** Begin Given passage **

28 April 2023

Russia is mapping the highways of the seabed


European societies are linked by numerous supply cables at the bottom of the sea. If these cables are sabotaged, it could have severe consequences for us. Tobias Liebetrau, a researcher on maritime infrastructure, explains further.

A cable at the ocean shore.
Photo: Nicole Starosielski

How worrying is it that Russia is allegedly mapping Europe's maritime infrastructure?

"It is certainly worrying. We have known for a long time that the Russians are interested in critical infrastructure in the North Sea and the Baltic Sea, but we are learning more and more about how and to what extent Russia is spying on our maritime infrastructure. This is part of a larger Russian strategy to prepare itself in case of conflict or war with the West."

How easy would it be to sabotage the critical infrastructure of the sea?

"It would certainly be possible for the Russians to attack supply cables on the seabed – just as it was possible for unknown perpetrators to destroy the Nord Stream gas pipelines. A future attack could target energy or data cables."

How can such an attack be avoided?

"It is difficult to prevent attacks because the underwater area is huge. It is almost impossible to monitor the surface, the seabed and the water in between. In all three places, attacks can happen."

** End Given passage **
** Begin Material **

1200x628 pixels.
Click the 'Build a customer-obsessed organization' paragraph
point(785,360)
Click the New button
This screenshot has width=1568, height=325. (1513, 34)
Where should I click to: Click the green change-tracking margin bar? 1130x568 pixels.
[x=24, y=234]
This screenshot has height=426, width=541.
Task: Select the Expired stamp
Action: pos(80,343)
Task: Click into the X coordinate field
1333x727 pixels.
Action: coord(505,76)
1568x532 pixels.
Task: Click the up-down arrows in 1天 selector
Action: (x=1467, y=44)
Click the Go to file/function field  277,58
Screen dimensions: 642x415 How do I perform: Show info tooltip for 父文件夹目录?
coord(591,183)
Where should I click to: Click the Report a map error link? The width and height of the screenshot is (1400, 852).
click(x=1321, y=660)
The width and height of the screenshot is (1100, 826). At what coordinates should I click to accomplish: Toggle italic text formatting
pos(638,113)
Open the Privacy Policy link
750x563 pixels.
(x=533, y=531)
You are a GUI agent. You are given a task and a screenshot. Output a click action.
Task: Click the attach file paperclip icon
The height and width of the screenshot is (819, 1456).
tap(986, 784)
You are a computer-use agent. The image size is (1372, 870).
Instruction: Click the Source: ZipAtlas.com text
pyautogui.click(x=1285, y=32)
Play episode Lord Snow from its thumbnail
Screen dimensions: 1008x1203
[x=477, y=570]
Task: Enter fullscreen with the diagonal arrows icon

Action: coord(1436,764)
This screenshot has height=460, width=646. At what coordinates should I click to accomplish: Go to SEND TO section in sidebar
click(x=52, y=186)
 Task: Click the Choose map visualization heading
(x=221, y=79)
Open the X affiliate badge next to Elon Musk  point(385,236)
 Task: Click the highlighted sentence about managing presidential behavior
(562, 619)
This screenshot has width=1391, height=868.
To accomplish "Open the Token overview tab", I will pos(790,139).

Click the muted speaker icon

** End Material **

- Requirements -
Output the full text on Russia mapping seabed infrastructure, word for word. The rows play no part in what follows.

- Worked solution -
28 April 2023

Russia is mapping the highways of the seabed


European societies are linked by numerous supply cables at the bottom of the sea. If these cables are sabotaged, it could have severe consequences for us. Tobias Liebetrau, a researcher on maritime infrastructure, explains further.

A cable at the ocean shore.
Photo: Nicole Starosielski

How worrying is it that Russia is allegedly mapping Europe's maritime infrastructure?

"It is certainly worrying. We have known for a long time that the Russians are interested in critical infrastructure in the North Sea and the Baltic Sea, but we are learning more and more about how and to what extent Russia is spying on our maritime infrastructure. This is part of a larger Russian strategy to prepare itself in case of conflict or war with the West."

How easy would it be to sabotage the critical infrastructure of the sea?

"It would certainly be possible for the Russians to attack supply cables on the seabed – just as it was possible for unknown perpetrators to destroy the Nord Stream gas pipelines. A future attack could target energy or data cables."

How can such an attack be avoided?

"It is difficult to prevent attacks because the underwater area is huge. It is almost impossible to monitor the surface, the seabed and the water in between. In all three places, attacks can happen."